As Versace depicts, Sweeney's early adult years coincided with rampant anti-gay discrimination that not only affected his career prospects but also seeped into everyday life. His time on SNL ran parallel with the onslaught of AIDS — the day he signed his contract, newsstands blared the news that Rock Hudson had contracted the disease — and he, like many other creatives in New York, lost friends in droves. The irony of impersonating Nancy Reagan, who, along with her husband Ronald famously refused to acknowledge AIDS, wasn't lost on him. "They were acting like nothing was happening. I thought really? I've been to 10 memorials for people who are in their 20s. So something is happening. I hate to ruin your dinner on your new china."
The death toll ebbed in the 1990s but the institutionalized homophobia lingered; Sweeney recalls a confrontation with a police officer in Beverly Hills who'd hurled a slur in his direction around 1994. "I couldn't stand it anymore. I said, 'Hey! I'm a faggot. I live in Beverly Hills, and this faggot pays your salary and doesn't want to hear you talking about him like this in a public place!'" Even so-called liberal spaces weren't an entirely safe haven: Sweeney turned down an appearance on a "coming out"-themed episode of The Oprah Winfrey Show because a producer told him he couldn't talk about drag on TV. "[The producer] says, 'We're trying to put a positive image out about gay people, that you're not freaks; you're just like everyone else.'"

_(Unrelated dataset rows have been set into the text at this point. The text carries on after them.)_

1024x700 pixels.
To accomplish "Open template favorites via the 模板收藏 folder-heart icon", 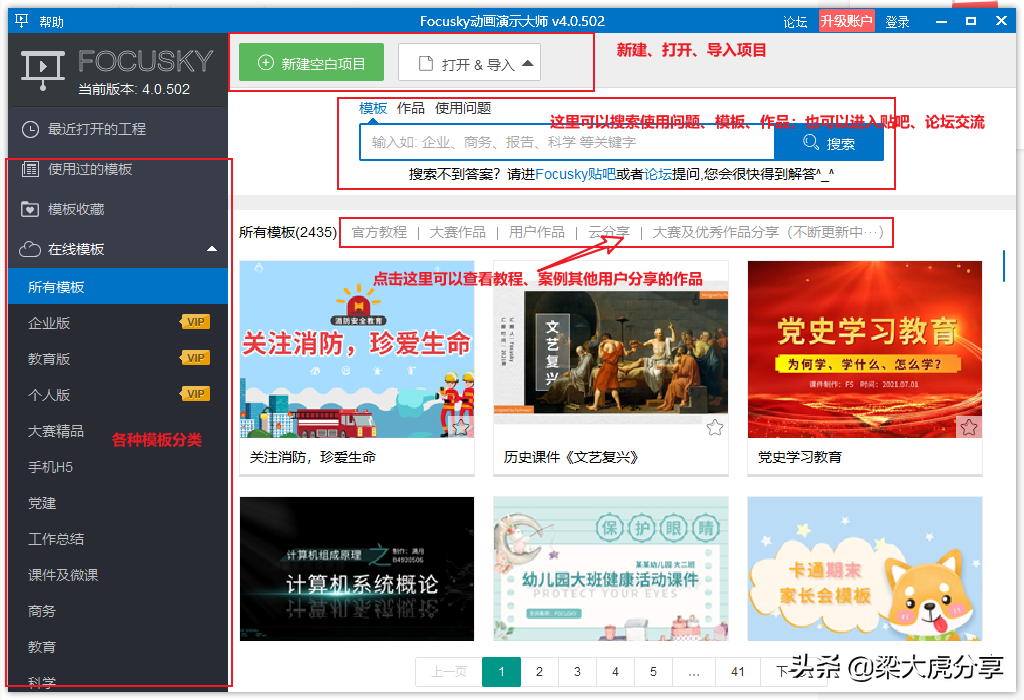I will (x=30, y=208).
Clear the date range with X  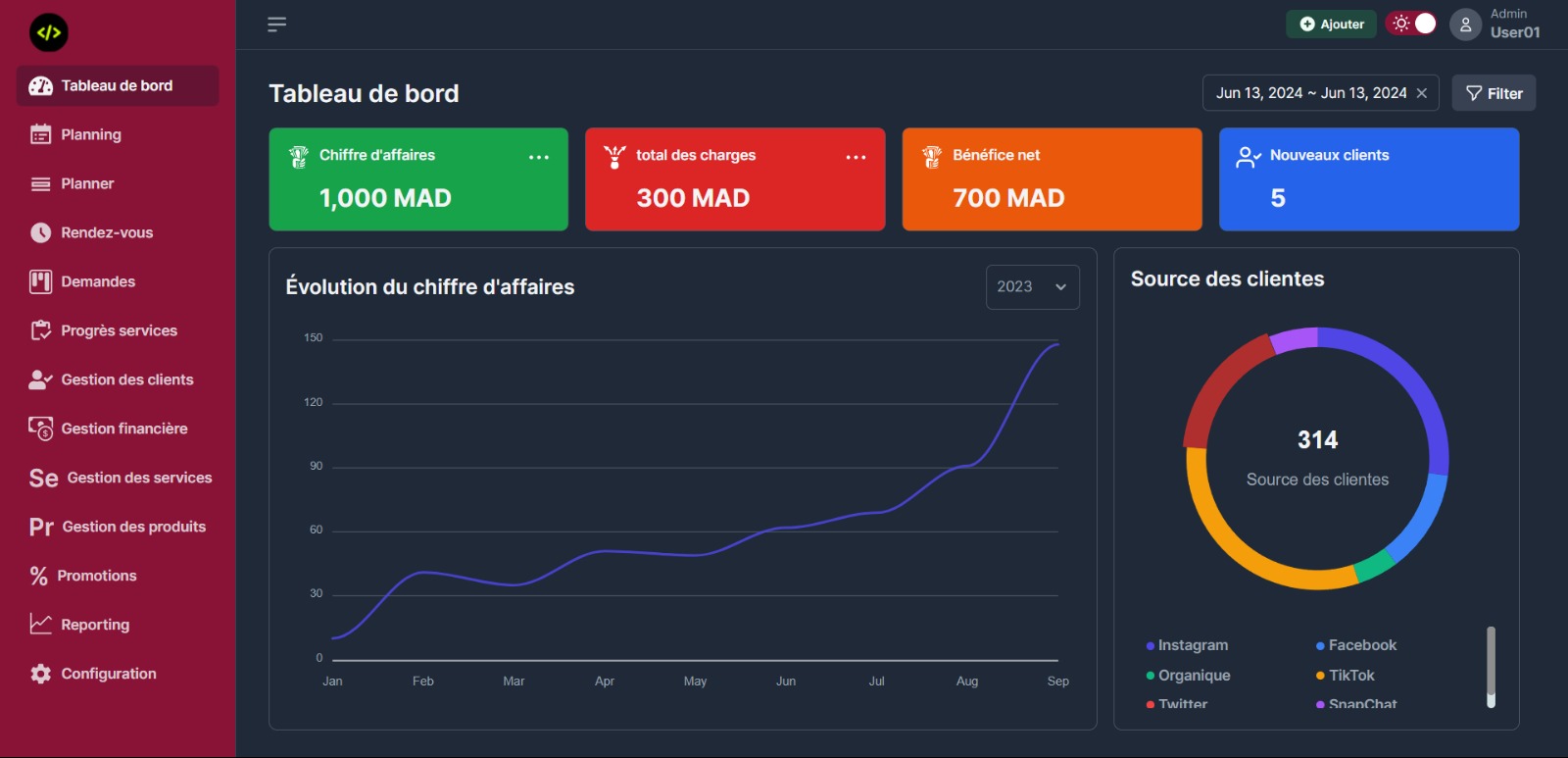pyautogui.click(x=1421, y=93)

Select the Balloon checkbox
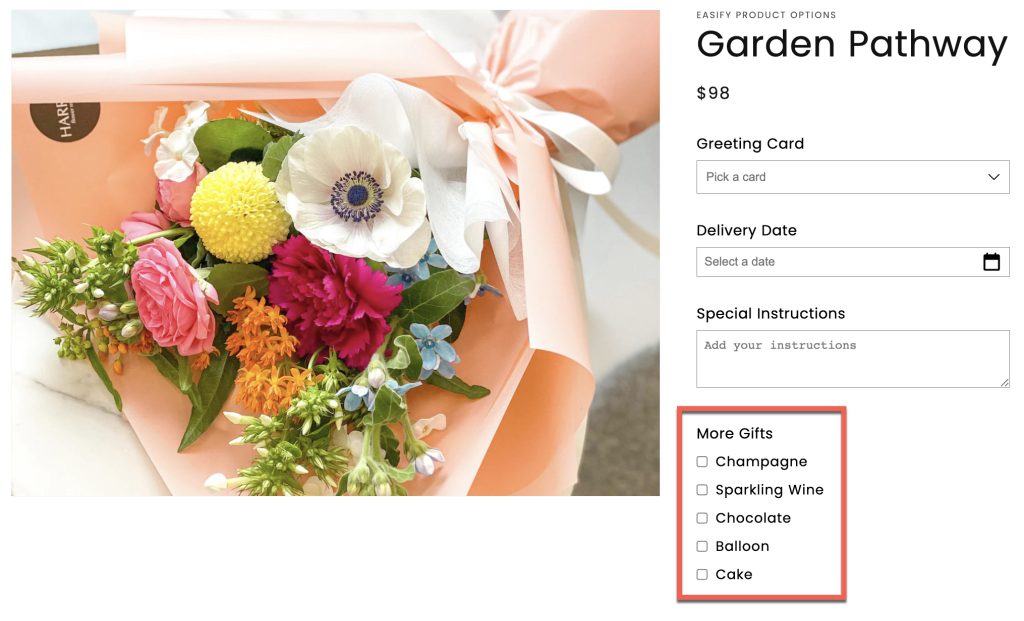[x=702, y=546]
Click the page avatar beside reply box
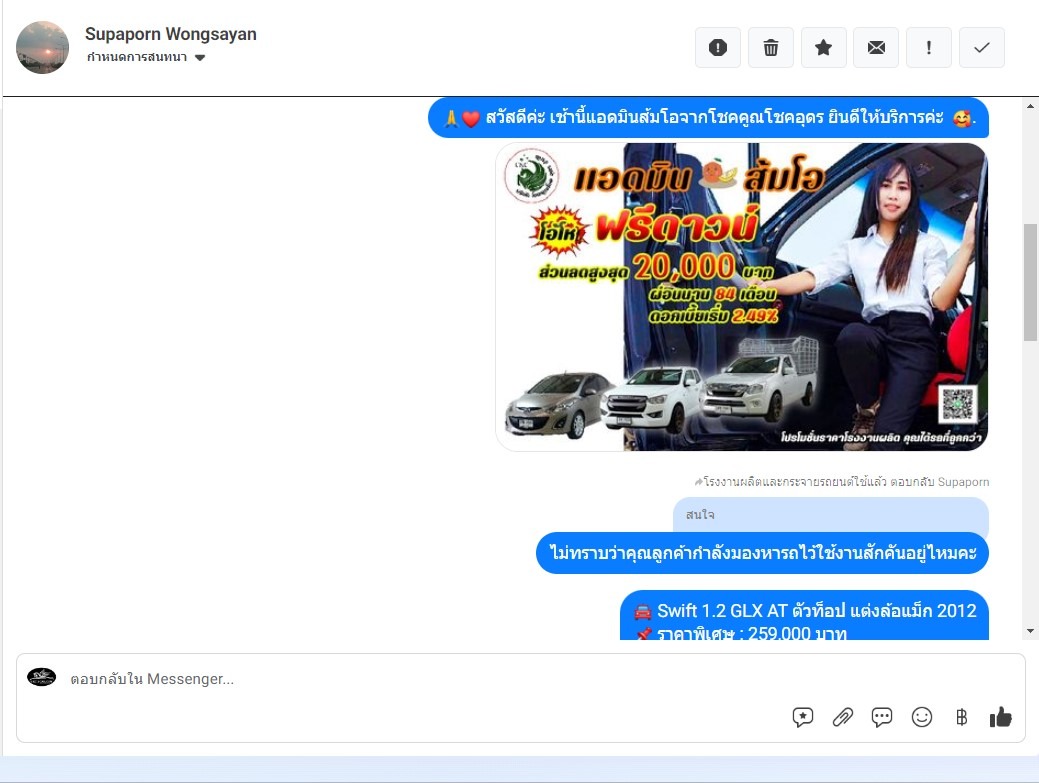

Now married (he and longtime writing partner Lanier Laney have been together 36 years) and the author of a comic memoir Irritable Bowels and the People Who Give You Them, Sweeney is keenly aware of how humor can be a weapon against bigotry. But he's grateful for the activists too, for being unafraid to get confrontational when it's called for. "It's time for all kinds of people to reassert themselves. Whether it's kids protesting guns, African-Americans...all kinds of groups are coming out together." Versace, he says, does a good job of showing just a small piece of what gay people were up against only 20 years ago; it is, as Ryan Murphy told TV Guide, a work of activism in its own right. Of course, Sweeney and Murphy were thrilled to reunite so many decades later, the resonance of the occasion not lost on either of them.
"We just love each other," Sweeney says. "He was a joy to work with. He loved what I did and he was quoting my lines. I have so much respect for what he does." Recognizing the shift that's taken place in society and Hollywood, he's back in Los Angeles, ready to share his talents one more time. "I want to do worthwhile work," he says. "I think now there's more opportunity than ever."
The Assassination of Gianni Versace: American Crime Story airs Wednesdays at 10/9c on FX.